I'm having trouble calculating the radius of convergence for for the following binomial series.
More in detail, I'm having trouble finding $c_k$ and $c_{k+1}$ for the following series:
$$ \sum_{k=0}^{\infty} \binom{3k}{k}x^{2k+1}$$
I'm not sure what to do with the $2k+1$ exponent here.
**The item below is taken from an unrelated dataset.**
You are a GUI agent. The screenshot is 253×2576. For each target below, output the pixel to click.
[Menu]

You have, for each $\require{cancel}k\in\Bbb Z_+$ and each $x\ne0$,\begin{align}\left|\frac{\binom{3(k+1)}{k+1}x^{2(k+1)+1}}{\binom{3k}kx^{2k+1}}\right|&=\frac{\frac{\cancel{(k+2)}\cancel{(k+3)}\ldots(3k+3)}{(2k+2)!}}{\frac{(k+1)\cancel{(k+2)}\cancel{(k+3)}\ldots(3k)}{(2k)!}}|x|^2\\&=\frac{(3k+1)(3k+2)(3k+3)}{(k+1)(2k+1)(2k+2)}|x|^2\\&=3\frac{(3k+1)(3k+2)}{k+1}|x|^2\\&\to\frac{27}4|x|^2\end{align}and therefore the radius of convergence is $\frac2{\sqrt{27}}$.